Further, in the present invention, at the time of the write operation, verify read is performed for each write bit to determine whether the write is sufficient, and the latch data of the latch circuit corresponding to the memory cell determined to be sufficiently write is written. There is provided a means for inverting to non-write data, and thereafter performing readout as necessary to restore write data to be the next write data.

Further, according to the present invention, the amount of charge stored in the charge storage portion changes according to the voltage applied to the word line and the bit line, and the threshold voltage changes according to the change. A data writing method for a nonvolatile semiconductor memory device having a memory cell for storing data of a value corresponding to a voltage and writing multi-bit data to the memory cell in page units, wherein the most significant bit performs writing at the time of writing The memory cell of data is written first, and then the memory cell of the data whose most significant bit is not written is written.

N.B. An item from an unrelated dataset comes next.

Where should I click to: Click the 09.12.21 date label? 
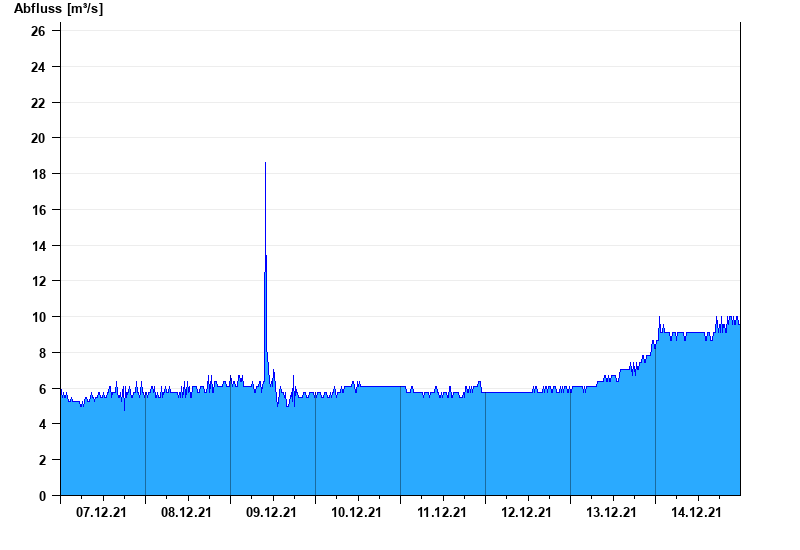pyautogui.click(x=271, y=512)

According to the present invention, the transferred data is stored in a latch circuit to perform writing, and at the time of the writing operation, a verify reading is performed for each write bit to determine whether or not writing is sufficient. Invert the latch data of the latch circuit corresponding to the memory cell determined to be sufficiently written to non-write data, and then read as necessary to restore the write data,
The next write data is assumed.

According to the present invention, at the time of writing, verify reading is performed for each writing step. In writing, the memory cell of the data whose highest bit is to be written is written first. Then, after that, writing of data in which the most significant bit is not written into the memory cell is performed. In the verify read in each write step, the latch data of the latch circuit corresponding to the memory cell determined to be sufficiently written is inverted to the non-write data. After that, reading is performed as necessary, and the write data is restored to be the next write data.

[0029]

FIG. 1 is a circuit diagram showing one embodiment of a nonvolatile semiconductor memory device according to the present invention, and FIG.
FIG. 6 is a diagram illustrating a threshold voltage distribution of values.

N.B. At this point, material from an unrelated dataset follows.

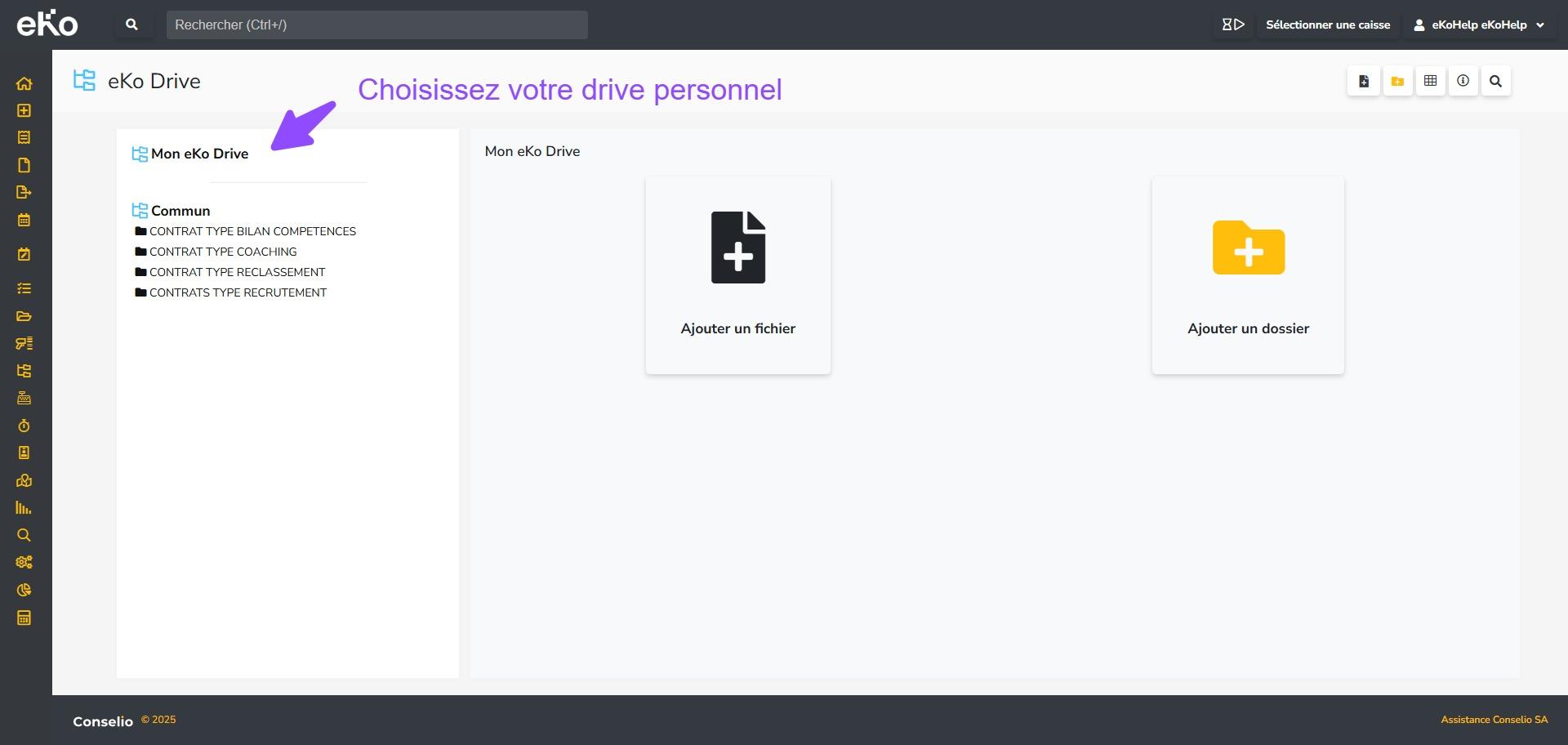Viewport: 1568px width, 745px height.
Task: Click the home icon in the sidebar
Action: tap(24, 83)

This nonvolatile semiconductor memory device 10 includes a memory array 11 and a write / read control circuit 12, and has a data "10" in the distribution shown in FIG.
Since the write data “00” is written to the memory cell “01” and “00”, the write data “00” is applied to the memory cell “01” and “00”. The memory cell of "" is written, and finally, the cell of write data "10" is written, and the quaternary writing is completed.

The memory array 11, as shown in FIG.
Each memory cell has a common word line WL0-WL15
Are connected to memory strings A0 and A1. The memory string A0 is connected to the bit line B
L1 and the memory string A1 is connected to the bit line BL.
2 are connected. The memory string A0 is a NAND string in which memory cell transistors MT0A to MT15A each composed of a nonvolatile semiconductor memory device having a floating gate are connected in series.
The drain of the memory cell transistor MT0A of the D string is connected to the bit line BL1 via the selection gate SG1A, and the source of the memory cell transistor MT15A is connected to the reference potential line VGL via the selection gate SG2A. The memory string A1 is composed of a NAND string in which memory cell transistors MT0B to MT15B each composed of a nonvolatile semiconductor memory device having a floating gate are connected in series, and the drain of the memory cell transistor MT0B of this NAND string is connected via a selection gate SG1B. The memory cell transistor MT15B is connected to the bit line BL2, and the source of the memory cell transistor MT15B is connected to the reference potential line VGL via the selection gate SG2B.

Then, the gates of the selection gates SG1A and SG1B are commonly connected to the selection signal supply line SSL, and the gates of the selection gates SG2A and SG2B are connected to the selection signal supply line G.
It is commonly connected to SL.

The write / read control circuit 12 includes NMOS transistors NT21 to NT39 and a PMOS transistor P
T21, an inverter INV21, and latch circuits Q21 and Q22 formed by coupling inputs and outputs of the inverter.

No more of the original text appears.